MAGI3 deficiency unleashes β-catenin conformational change to drive metastatic progression and mTOR inhibitor resistance in ccRCC
摘要
Metastatic clear cell renal cell carcinoma (ccRCC) remains lethal due to therapy resistance, and while dysregulated Wnt/β-catenin signaling drives progression, its post-translational regulation is poorly understood. Through multi-omics analysis of TCGA/GEO datasets, we identified MAGI3 as a key metastasis suppressor in ccRCC. Functional validation revealed that MAGI3 loss enhances invasion, migration and metastatic potential in vitro and in vivo. Mechanistically, MAGI3 binds β-catenin’s C-terminus via PDZ domains, disrupting intramolecular N-terminus–ARM domain interactions to expose phosphorylation sites, thereby enabling GSK-3β–mediated β-catenin phosphorylation and ubiquitin-dependent degradation. Critically, low MAGI3 hyperactivates β-catenin and drives mTOR inhibitor resistance. Combining Everolimus with the Wnt inhibitor XAV-939 slashed viability and invasion in resistant cells.
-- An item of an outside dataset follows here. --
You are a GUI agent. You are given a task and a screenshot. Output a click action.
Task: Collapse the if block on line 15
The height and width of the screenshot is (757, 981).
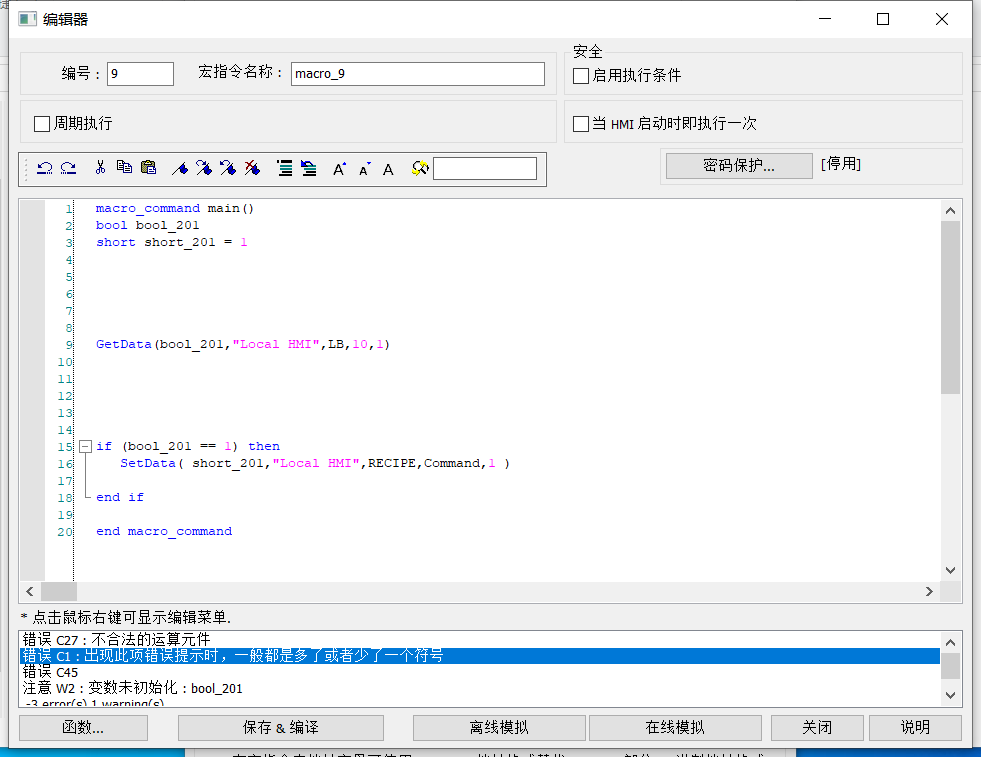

Clinically, patients whose tumors exhibited high MAGI3 and low β-catenin expression demonstrated significantly improved response to Everolimus therapy. In conclusion, MAGI3 is a critical gatekeeper of β-catenin destruction in ccRCC. Its loss defines a metastatic, therapy-resistant subtype targetable by dual mTOR/Wnt blockade. Therefore, MAGI3 expression may stratify patients for personalized therapy.